I’m not sure to what side effect you are referring. But it is a functional solution.

I think change the value of tot variable inside the fn is a side effect

A pure functional solution does not depend on the existence of mutable vars. I suggest using filter to just get Nolan’s movies, then map to pull out the ratings. From there you have a list of numbers and its length, so the rest should be obvious.

Or you could gather the total up within your reduce function: just give it a starting state of {count: 0, total: 0} and write the appropriate reducer. Just make sure your reducer returns a new object, don’t just change its props.

Or you could just use a running average formula with reduce and not keep a count at all.

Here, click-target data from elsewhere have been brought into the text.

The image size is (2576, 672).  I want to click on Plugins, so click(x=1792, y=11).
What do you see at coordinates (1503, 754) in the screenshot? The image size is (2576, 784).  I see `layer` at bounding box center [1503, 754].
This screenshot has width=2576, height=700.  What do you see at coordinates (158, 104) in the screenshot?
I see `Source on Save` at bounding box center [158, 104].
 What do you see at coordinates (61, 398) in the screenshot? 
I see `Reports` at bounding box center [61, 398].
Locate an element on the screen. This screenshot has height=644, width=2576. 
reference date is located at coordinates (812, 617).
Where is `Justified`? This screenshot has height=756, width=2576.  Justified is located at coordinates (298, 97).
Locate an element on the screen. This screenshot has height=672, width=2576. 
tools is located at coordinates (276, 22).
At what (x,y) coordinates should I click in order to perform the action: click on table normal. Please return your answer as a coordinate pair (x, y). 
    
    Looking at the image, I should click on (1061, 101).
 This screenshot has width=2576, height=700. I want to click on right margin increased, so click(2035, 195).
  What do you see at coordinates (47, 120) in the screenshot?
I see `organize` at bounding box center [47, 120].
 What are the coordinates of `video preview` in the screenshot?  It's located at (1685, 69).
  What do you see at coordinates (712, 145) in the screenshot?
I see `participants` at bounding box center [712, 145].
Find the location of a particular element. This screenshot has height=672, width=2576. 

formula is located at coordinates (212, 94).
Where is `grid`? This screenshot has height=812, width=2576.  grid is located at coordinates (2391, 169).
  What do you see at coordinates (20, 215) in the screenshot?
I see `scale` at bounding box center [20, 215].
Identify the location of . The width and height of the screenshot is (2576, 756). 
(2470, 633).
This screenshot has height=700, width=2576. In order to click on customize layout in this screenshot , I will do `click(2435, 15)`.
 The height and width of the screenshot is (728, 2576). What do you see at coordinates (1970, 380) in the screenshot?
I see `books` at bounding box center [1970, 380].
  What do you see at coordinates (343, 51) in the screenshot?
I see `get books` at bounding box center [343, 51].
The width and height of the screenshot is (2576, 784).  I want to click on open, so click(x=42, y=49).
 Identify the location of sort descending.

Having variables local to the function that change inside the function is not a side effect. A side effect would be changing something outside the scope of the function. This could be mutating one of the params passed or some other variable from an outside scope. For example, if I’d wrapped that all in a function and passed watchList in as a parameter and then changed watchList that would be a side effect. One quality of a pure function is that it does’t effect anything except for its return value.

Which it appears to be in your example. Anyway, it’s still not purely functional, which is just fine – I use local state all the time. And if there’s no observable state leaking out, then yes, the overall thing is functional.

But the point of the exercise is teaching functional programming using HOFs, and if the functions given to HOFs aren’t pure (forEach notwithstanding) then they aren’t going to be reusable in all contexts. You have to know how to follow the rules before you know when it’s ok to bend them.

The other one is that for any given input, you’ll always get the same output. These two properties are what let you take a pure function and use it anywhere at all without fear it’ll break or break something else. I like to call this combined property “Lack of WTF”. Pure functions are the ultimate Software Legos.

2 Likes

I see what you’re saying. I was thinking of having that all wrapped in a function that itself didn’t have side effects. I originally wrote that almost 2 years ago. I wouldn’t write it that way now.